Teaching Couples How to Sail
by Captain Joan Gilmore, Sailaway Sailing School
Quite often, women call me to ask if I offer all-women’s sailing courses. The reason, usually, is that they are tired of trying to learn sailing from their husbands, or because they have been in courses where the men tended to take over. In the late 1990s, I interviewed Betsy Alison, five-time Rolex Yachtswoman of the Year, at the Bitter End Yacht Club in Virgin Gorda, BVI. Betsy is one of the best sailors in the world, but she says that even she gets into situations on racing yachts where men ask her to step aside when about to tack so that they can handle the jib sheets!
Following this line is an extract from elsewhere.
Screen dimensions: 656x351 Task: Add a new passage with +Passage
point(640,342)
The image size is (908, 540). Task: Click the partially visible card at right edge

Generally, the different learning styles of each gender make men more eager to do the hands-on stuff while women tend to hang back and observe. Some sailing schools don’t let husbands and wives in the same course because each couple already has their communication dynamic set in place. Often, the husband absorbs the information and then relays it to his wife. While he is translating to his wife what I just said, I am already explaining the next step, and now they have both missed it, putting them behind the rest of the class. For couples like this, I tell the man that his help is needed at the bow of the boat so that his wife or girlfriend can hear what I’m saying with less distraction.
Once, I was teaching a female student in the Virgin Islands how to drive a dinghy. She was doing well, but returning to our boat, she saw her husband standing on deck watching us. She began to drive erratically, forgot how to use the throttle, and nearly hit our yacht! I asked her what happened. She said, “My husband was watching”. Independently, she had mechanical skills, but as part of a couple with him, she did not. Her husband handled the mechanical things in their home life, and this dynamic spilled over into their sailing lessons.
Another thing I have noticed is that when men and women take sailing courses together, men tend to try things before they have been given the full explanation on how to do it. Women, on the other hand, tend to want to find out all the details before they start something. The instructor has to balance the needs of women who want a complete explanation against the enthusiasm of the men who want to “just do it.” Sometimes, it seems that the fun is diminished for men if they know too many details about something before they start it. I have often waited for a man to tie a bowline when he really doesn’t know how to do it. But he will insist, “I can do it, just wait.” Perhaps he is also the kind of fellow who will drive around looking for an address rather than ask for directions.
During one of my women-only courses, we had an engine failure. The raw-water cooling system had shut down, so we anchored under sail and got a tow. Back at the dock, we discovered that our engine overheated because the raw water filter had not been screwed back on tightly enough after our pre-sail engine checks. This broke the seal so the engine couldn’t draw in enough cooling water. One of the women spoke up and said, “That was my fault. It was so difficult to get the filter unscrewed to clean it, that I screwed it back on loosely so it wouldn’t be so hard to open the next time.” I refer to that kind of mistake as a “gender error.” To make a gross generalization, I’d say that women tend to be information gatherers while men tend to be experience gatherers.
Title 9, the 1975 law that requires schools to offer equal physical education opportunities in sports for both boys and girls, made a huge impact on how women approach learning to sail. Women who were in high school after Title 9 went into effect show very little difference from men in their eagerness to take the helm and try new skills. But women who finished high school before 1975, generally, have a more reticent attitude about trying new things and tend to defer to men. Perhaps this observation will be useful in your teaching.
As a sailing couple, the best combination is to have two people with two different learning styles and two different operating styles. That way, when there is any kind of challenge, they can be analyzing it from two different perspectives and have two different options on how to handle it. On a boat two heads are better than one. If those two heads have respect for each other’s styles, they are more likely to tackle anything that comes their way.